==== Source data

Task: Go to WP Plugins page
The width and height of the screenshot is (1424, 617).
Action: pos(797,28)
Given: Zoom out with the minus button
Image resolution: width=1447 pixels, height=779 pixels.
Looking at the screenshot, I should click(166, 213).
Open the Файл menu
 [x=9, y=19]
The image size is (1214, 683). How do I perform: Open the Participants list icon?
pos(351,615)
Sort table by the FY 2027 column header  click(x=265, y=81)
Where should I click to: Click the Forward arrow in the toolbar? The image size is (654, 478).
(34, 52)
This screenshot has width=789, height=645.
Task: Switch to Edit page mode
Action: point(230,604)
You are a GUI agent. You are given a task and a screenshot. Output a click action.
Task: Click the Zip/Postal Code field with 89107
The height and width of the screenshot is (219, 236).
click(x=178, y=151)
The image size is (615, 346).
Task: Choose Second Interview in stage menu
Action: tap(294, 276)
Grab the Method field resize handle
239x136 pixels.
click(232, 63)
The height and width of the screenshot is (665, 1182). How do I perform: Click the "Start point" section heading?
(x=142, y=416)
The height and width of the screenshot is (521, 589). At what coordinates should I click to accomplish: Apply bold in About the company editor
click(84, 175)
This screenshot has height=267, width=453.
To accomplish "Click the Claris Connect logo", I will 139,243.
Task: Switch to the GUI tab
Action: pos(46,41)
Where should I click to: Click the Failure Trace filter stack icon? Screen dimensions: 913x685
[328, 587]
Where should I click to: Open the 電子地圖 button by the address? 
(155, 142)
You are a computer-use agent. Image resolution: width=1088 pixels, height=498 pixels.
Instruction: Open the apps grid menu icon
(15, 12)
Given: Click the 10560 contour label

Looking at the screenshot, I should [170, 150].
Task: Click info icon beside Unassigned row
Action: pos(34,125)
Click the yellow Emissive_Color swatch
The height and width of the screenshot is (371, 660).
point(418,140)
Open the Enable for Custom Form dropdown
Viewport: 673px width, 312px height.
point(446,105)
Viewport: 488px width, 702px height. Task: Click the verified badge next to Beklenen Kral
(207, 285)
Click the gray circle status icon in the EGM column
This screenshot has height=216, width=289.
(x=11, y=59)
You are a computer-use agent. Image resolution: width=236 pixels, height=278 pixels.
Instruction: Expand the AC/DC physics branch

========

## Work item
Look through the material and find each line that includes "with", then copy it.

## Response to the task
Given: Zoom out with the minus button
Task: Click the Zip/Postal Code field with 89107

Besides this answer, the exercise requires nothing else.